3D television is coming to the home, make no mistake. The chips required to process the signals and generate the (glasses-aided) effects are just too inexpensive NOT to be built into the higher-end sets sold by all the major consumer electronics manufacturers. So if you buy a top-of-the-line high-definition TV over the next couple of years, chances are you will have 3D in your family room.
Remember, we’re talking about active-shutter glasses here, not the passive, polarized glasses used in movie theaters. Active-shutter glasses have lenses that are actually transparent LCD screens, which are alternately blacked out, left-right-left-right, 60 times a second, via an infrared signal generated by the television. The broadcast consists of two separate, interleaved high-def video streams, typically captured by the two cameras mated in 3D production rigs, and delivered separately to each eye.
Cool technology aside, the question we hear most often is, “What kind of programs look better in 3D?” The usual suspects suggested are sports and nature documentaries. And it’s true – when well-shot, both of those categories benefit greatly from the 3D treatment.
But…humans are born with binocular vision. (That means two eyes, humanities majors.) Question: What looks better with one eye closed? Answer: Nothing! Having two eyes gives us the sense of depth and context we get when looking around our world. Similarly, 3D television brings a much more natural richness to the viewing experience, which greatly enhances ALL programming.
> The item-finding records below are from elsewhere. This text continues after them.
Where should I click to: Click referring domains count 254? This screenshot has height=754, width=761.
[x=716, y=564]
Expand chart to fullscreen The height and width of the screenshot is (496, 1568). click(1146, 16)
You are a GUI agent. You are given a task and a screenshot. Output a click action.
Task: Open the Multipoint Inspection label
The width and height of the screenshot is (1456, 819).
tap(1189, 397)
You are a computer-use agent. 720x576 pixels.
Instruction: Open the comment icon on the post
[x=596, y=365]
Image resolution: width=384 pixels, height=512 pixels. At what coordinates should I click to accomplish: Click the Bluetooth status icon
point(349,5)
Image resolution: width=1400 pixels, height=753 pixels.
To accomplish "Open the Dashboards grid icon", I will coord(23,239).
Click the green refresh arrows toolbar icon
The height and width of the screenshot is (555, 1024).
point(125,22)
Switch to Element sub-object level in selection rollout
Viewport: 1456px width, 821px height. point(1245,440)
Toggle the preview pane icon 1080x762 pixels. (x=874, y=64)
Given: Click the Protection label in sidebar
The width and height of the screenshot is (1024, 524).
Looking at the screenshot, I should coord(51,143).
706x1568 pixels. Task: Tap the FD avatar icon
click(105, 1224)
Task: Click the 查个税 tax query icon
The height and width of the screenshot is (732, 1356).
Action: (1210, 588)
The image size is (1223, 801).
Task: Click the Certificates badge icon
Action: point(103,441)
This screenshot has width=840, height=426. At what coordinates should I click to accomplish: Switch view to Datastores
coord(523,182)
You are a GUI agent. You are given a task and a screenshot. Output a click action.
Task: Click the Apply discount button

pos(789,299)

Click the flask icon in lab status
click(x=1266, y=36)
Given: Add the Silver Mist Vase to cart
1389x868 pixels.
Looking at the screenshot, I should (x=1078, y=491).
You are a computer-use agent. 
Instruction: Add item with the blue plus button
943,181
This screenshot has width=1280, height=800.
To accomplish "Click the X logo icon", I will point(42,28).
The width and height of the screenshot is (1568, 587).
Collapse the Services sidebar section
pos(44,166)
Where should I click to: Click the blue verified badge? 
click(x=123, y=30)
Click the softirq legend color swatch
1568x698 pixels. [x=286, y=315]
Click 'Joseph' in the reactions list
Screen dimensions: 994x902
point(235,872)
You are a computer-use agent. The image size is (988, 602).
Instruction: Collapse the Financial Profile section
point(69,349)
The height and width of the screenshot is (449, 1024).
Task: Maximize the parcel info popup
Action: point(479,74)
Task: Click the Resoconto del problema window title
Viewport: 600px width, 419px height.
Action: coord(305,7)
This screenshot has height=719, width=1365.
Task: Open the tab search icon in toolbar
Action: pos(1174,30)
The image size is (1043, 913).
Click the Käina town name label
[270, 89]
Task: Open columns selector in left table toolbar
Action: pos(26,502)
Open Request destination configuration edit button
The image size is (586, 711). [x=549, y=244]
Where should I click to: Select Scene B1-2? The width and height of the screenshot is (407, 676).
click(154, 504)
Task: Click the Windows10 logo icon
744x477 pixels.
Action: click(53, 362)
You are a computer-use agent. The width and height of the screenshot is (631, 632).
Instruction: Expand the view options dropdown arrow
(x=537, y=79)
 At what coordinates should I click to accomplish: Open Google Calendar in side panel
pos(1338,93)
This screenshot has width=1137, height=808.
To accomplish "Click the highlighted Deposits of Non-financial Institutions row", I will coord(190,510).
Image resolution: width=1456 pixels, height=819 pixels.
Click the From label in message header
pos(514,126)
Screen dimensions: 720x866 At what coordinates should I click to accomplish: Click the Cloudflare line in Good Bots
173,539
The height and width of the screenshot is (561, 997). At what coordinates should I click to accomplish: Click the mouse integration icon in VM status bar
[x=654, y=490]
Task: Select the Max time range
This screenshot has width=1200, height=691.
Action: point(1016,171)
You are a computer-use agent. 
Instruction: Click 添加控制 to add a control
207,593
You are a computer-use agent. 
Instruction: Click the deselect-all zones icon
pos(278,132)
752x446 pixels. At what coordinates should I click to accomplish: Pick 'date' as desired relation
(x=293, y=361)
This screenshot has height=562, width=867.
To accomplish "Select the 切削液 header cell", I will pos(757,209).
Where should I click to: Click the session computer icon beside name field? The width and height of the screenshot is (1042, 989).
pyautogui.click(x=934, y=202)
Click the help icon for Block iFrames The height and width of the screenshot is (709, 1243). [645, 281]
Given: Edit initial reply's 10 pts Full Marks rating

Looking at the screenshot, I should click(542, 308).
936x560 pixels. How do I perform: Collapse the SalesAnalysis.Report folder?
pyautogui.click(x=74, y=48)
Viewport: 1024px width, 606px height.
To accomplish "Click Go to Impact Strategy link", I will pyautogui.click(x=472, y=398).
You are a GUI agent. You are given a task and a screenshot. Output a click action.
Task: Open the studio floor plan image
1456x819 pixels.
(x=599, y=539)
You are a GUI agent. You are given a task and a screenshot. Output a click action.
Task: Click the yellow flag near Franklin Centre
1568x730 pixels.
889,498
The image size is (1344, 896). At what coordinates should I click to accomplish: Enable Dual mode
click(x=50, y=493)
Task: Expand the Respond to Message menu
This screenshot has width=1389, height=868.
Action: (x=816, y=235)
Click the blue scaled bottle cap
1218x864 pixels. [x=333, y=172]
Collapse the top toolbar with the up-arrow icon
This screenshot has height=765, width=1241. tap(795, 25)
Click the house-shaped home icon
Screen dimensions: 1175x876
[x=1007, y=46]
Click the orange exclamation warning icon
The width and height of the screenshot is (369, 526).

And we’re not talking about the gratuitous special effects that have characterized so much cheesy 3D in the past – spears flying over your head, and so on. Well-made 3D adds an incredible sense of depth to television, giving the impression that the show you’re watching extends far back into the wall behind the set. It’s immersive, whether the subject is downhill skiing or a studio cooking show. Put it this way: the difference between 3D and “regular” high-definition TV is much greater than the difference between high-def and standard def.
So be careful. Everything looks better in 3D. And once you make the leap, there’s no turning back.